▶ WHAT YOU HAVE TO DO
Please quote the letter about tutoring village children, from "Pedagogy of the" to "was barely three.", word for word.

▶ PASSAGE FOR REVIEW
Pedagogy of the abandoned

by JINOY JOSE P.

Dear reader,

My Instagram handle is Jinoymash. No, this is not a social media plug. That is simply how I am—or perhaps how I once was—known in my village. I have been what Indian imagination would easily call a “tuition mash” for many years, especially during my college days, teaching little children who wandered into my life, one of whom was barely three.

I can still see little Sanjo, whose father, a bank employee, wanted him to start school with “some basics”. Sanjo could not even pronounce his own name properly. He would say fa for sa: “Fanjo wants bifcuit.” It was so beautiful, so innocent, that I never once tried to correct him. When his father worried aloud about whether this would remain, I consulted a friend studying psychology who reached out to someone in speech therapy, and the professional reassured us it was harmless, something he would outgrow. And so it was: Sanjo shed fa for sa and became, in his father’s relieved words, “normal”. His father thanked me—the “mash”—for helping, but in truth it was the family’s patience, their willingness to wait, to withstand social pressure, to understand the boy as he was, that gave him the room to bloom.

▶ PROVIDED MATERIAL
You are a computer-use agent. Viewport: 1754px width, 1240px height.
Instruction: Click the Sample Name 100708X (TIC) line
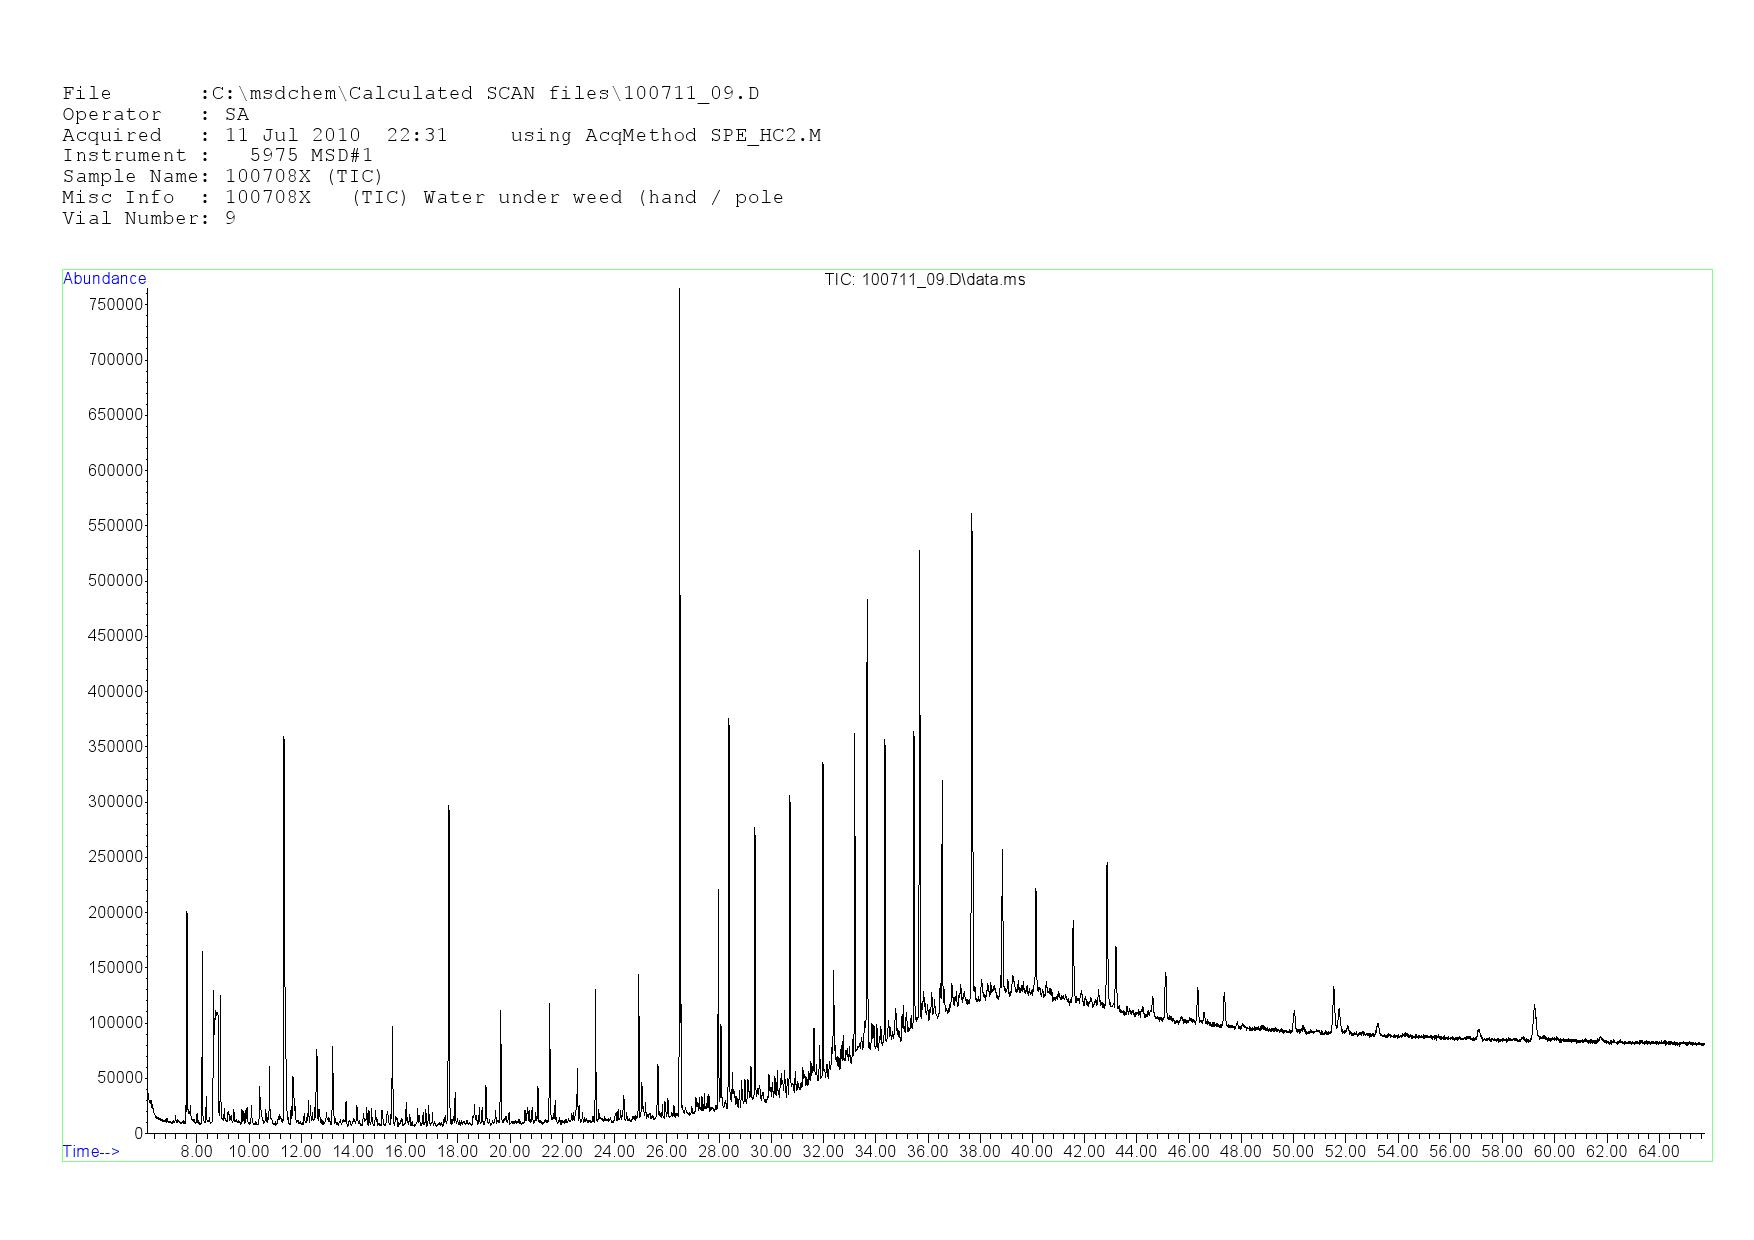point(222,176)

▶ TASK ANSWER
Pedagogy of the abandoned

by JINOY JOSE P.

Dear reader,

My Instagram handle is Jinoymash. No, this is not a social media plug. That is simply how I am—or perhaps how I once was—known in my village. I have been what Indian imagination would easily call a “tuition mash” for many years, especially during my college days, teaching little children who wandered into my life, one of whom was barely three.